▶ EXERCISE INSTRUCTIONS: Copy out, from the data, each line containing the string "October".

Saved entries:
__________

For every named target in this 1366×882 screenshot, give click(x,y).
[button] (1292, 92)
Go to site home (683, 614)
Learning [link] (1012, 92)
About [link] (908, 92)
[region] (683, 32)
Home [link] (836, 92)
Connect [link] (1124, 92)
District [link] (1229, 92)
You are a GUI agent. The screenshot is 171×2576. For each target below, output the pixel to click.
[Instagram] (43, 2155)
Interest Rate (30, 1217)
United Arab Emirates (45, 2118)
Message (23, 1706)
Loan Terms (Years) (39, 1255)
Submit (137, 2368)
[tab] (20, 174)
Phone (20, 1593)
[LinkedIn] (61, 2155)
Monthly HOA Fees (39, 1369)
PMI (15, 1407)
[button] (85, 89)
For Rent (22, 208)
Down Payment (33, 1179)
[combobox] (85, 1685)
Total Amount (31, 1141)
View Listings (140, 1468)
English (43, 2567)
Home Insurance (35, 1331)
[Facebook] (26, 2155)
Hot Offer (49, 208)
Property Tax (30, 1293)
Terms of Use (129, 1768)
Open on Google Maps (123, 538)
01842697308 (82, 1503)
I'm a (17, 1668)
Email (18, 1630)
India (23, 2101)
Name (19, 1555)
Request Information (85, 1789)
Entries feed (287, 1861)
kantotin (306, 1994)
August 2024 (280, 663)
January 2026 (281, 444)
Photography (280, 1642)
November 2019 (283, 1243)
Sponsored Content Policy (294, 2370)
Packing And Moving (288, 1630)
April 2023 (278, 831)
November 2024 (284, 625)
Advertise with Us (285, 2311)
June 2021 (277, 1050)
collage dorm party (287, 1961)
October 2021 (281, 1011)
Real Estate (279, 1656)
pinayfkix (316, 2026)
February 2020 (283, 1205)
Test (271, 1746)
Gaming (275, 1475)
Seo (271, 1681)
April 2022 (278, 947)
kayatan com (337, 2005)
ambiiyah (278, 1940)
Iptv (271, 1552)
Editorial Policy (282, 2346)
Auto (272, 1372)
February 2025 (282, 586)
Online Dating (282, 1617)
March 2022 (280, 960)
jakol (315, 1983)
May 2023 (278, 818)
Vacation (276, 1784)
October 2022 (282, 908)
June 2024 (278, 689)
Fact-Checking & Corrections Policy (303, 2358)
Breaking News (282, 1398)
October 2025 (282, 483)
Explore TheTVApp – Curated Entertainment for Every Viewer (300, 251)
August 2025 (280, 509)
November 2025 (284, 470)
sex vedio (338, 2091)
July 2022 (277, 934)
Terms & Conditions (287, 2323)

__________

▶ YOUR SOLUTION:
October 2021 (281, 1011)
October 2022 (282, 908)
October 2025 (282, 483)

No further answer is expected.